Figure 1.

Leukemia-initiating cells are responsible for therapeutic resistance in Pten null T-ALL. A, schematic diagram of strategy to investigate mechanisms underlying resistance to rapamycin. Pten null mice with T-ALL were treated for 7 days with rapamycin, and then bone marrow was harvested and transplanted into secondary and tertiary recipients in the absence of rapamycin. These recipients rapidly developed T-ALL and were re-treated for 2 days with rapamycin. After re-treatment, hematopoietic cells were harvested from Pten null T-ALL animals and analyzed for levels of phospho-S6, mutations in Notch1 and Fbxw7, and leukemia-initiating cell activity in blast and LIC compartments.

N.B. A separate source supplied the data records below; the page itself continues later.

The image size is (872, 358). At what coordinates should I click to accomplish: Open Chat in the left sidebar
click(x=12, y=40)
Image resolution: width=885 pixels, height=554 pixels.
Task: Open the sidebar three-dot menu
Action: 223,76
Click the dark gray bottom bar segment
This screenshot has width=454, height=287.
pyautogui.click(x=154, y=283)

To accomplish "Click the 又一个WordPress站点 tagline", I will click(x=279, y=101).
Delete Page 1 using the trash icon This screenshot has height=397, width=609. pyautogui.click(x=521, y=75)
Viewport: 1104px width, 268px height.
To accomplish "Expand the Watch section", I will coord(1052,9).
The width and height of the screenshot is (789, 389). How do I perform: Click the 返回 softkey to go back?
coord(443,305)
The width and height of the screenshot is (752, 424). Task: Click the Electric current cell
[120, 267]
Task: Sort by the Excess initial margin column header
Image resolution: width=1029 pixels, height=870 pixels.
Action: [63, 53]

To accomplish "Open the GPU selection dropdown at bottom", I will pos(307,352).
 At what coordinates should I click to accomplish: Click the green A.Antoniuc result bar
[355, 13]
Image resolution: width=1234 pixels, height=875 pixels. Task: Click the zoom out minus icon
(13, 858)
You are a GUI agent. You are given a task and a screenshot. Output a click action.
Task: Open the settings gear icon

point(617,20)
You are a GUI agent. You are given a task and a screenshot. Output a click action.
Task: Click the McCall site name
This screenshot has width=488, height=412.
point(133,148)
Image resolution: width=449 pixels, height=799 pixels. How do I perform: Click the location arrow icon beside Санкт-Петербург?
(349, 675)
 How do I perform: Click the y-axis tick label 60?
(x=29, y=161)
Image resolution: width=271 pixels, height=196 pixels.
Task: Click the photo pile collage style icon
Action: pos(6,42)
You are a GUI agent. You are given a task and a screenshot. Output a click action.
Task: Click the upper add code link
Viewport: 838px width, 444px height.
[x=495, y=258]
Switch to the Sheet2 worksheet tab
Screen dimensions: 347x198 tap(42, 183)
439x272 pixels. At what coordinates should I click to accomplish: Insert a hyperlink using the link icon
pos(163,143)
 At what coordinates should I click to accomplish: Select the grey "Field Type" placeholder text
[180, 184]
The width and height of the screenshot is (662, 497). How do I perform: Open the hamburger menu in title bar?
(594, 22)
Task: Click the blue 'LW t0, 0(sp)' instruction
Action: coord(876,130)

B, quantitation of phospho-S6⁺ cells in Pten null TALL blast cells in bone marrow harvested from mice after 2 days of rapamycin treatment in vivo (4 mg/kg daily) using intracellular flow cytometric analysis. C, summary of mutational analysis of Notch1 exons 26, 27 and 34 and Fbxw7 exons 8, 9, and 10 using genomic DNA from splenocytes harvested from T-ALL mice after single or double rapamycin treatment. Ratios indicate number of T-ALL mice with mutations (Mut) over total number T-ALL mice screened. D, summary of transplantation assay with sorted fractions. Blast and LIC sorted populations were transplanted into NSG recipients at indicated doses and leukemia development was evaluated in recipients. Data in B are represented as mean ± SEM.